4. Contempt-of-Court proceedings against Yoslyn Sigrah, Esq.
Lastly, the Court will address whether Yoslyn Sigrah, Esq., should also not be adjudged in contempt of court for disobeying the Court’s March 13, 2017 garnishment order at issue here. A hearing for the adjudication of this issue shall be scheduled once the presiding Chief Justice returns to the Federated States of Micronesia. Ms. Sigrah may, if she chooses, be represented by legal counsel at this proceeding, or she may proceed in pro se form.
F. Conclusion
In conclusion, and as requested by the Development Bank, the Court will schedule further proceedings in connection with the contempt-of-court finding against Mr. Fujita. In order to do so, and for the reasons stated above, the Court hereby disposes of all the pending motions now before it, including denying the motion for reconsideration filed by Yosilyn Carl as well as awarding the Development Bank the costs and attorney’s fees it incurred in connection with the Court’s contempt-of-court finding against Mr. Fujita. In addition, the parties are required to submit their respective briefs the Court on the apparent conflict-of-interest issues that have arisen from Ms. Sigrah’s concurrent representation of the various parties and other individuals who have not been named as parties to this litigation, within 10 days from the date that this Order is received. Lastly, and at a later date, further proceedings will be scheduled in this case to provide for the adjudication of the remaining issues pending before the Court, as discussed more fully above.
* * * *
[1] Instead, an appeal was filed on March 13, 2017, after the Court issued an Order granting the Plaintiff’s request for a writ of execution. That appeal is captioned as: Linda Carl et al. v. Federated States of Micronesia Development Bank, Appeal No. P2-2017. That appeal, however, was dismissed June 18, 2018, based upon the Appellants’ failure to request a transcript or file their statement of issues on appeal. FSM App. R. 10. In addition, following the death of Yoshiro Carl and Linda Carl, the estate for each of the respective decedent-defendants was substituted as the real parties in interest in this case, as reflected in the caption above. Yosilyn Carl is the administrator for the estate of Linda Carl, while Fred Carl is the administrator of the estate of Yoshiro Carl.
[2] In its Order of July 9, 2018, the Court also scheduled an additional contempt proceeding on August 13, 2018, for Yosilyn Carl’s attorney, Yoslyn Sigrah, Esq., to appear and show cause why she should not also be adjudged in contempt of court for violating the Court’s Order in Aid of Judgment, including its garnishment order directed at Mr.

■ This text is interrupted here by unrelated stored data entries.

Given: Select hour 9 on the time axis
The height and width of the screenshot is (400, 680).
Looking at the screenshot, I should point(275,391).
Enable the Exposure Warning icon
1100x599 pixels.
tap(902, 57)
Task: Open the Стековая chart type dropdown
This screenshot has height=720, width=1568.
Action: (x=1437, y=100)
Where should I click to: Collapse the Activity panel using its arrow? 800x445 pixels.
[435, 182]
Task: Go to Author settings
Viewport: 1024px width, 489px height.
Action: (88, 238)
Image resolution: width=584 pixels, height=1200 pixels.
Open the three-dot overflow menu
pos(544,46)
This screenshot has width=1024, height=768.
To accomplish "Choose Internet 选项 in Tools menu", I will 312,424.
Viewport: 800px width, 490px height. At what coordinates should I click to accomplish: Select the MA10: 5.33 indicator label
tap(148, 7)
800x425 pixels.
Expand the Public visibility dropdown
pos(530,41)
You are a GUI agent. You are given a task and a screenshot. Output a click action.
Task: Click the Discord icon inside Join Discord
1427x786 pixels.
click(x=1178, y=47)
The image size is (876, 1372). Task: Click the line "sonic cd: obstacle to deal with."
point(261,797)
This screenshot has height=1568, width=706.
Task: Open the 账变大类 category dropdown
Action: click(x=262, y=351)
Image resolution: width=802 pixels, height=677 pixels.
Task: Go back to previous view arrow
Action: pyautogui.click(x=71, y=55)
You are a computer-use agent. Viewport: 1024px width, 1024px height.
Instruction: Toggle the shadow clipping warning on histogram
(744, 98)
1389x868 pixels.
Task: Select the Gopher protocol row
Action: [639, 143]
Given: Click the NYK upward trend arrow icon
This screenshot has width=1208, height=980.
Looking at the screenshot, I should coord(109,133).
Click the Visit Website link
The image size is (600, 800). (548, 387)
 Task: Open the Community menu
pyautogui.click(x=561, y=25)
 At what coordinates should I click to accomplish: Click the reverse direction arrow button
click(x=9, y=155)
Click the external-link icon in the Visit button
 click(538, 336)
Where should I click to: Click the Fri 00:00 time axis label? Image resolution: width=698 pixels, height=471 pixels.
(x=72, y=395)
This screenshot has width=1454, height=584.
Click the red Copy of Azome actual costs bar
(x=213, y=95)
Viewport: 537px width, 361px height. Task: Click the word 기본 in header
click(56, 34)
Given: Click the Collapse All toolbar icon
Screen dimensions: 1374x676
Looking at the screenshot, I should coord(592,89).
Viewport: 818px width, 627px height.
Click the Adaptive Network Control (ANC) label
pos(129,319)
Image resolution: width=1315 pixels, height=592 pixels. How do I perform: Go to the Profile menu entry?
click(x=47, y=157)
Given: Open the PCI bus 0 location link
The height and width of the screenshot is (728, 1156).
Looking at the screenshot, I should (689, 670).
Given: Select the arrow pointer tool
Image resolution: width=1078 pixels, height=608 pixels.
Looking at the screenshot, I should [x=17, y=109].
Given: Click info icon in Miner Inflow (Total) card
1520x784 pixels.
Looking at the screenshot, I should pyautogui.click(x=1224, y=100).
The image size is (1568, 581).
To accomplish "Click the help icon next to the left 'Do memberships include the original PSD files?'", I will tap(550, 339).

Fujita. [In re Contempt of Fujita, 21 FSM R. 634 (Pon. 2018).] The record from the January 18, 2018 hearing in this case showed that Ms. Sigrah was also apparently complicit in a scheme with Mr. Fujita to disobey the Court’s garnishment order, including purportedly advising Mr. Fujita, whom she concurrently represented along with numerous people, who are both parties and non-party witnesses to this case, whom to issue his rent payments to. Indeed, the evidence adduced at the hearing shows that Ms. Sigrah, herself, apparently accepted some of the rent payments that Mr. Fujita was required to make to the Development Bank, and, in turn, disbursed them to other individuals in defiance of the Court’s order. This August 13, 2018 show cause hearing, however, was later vacated by the Court, subject to rescheduling in the future.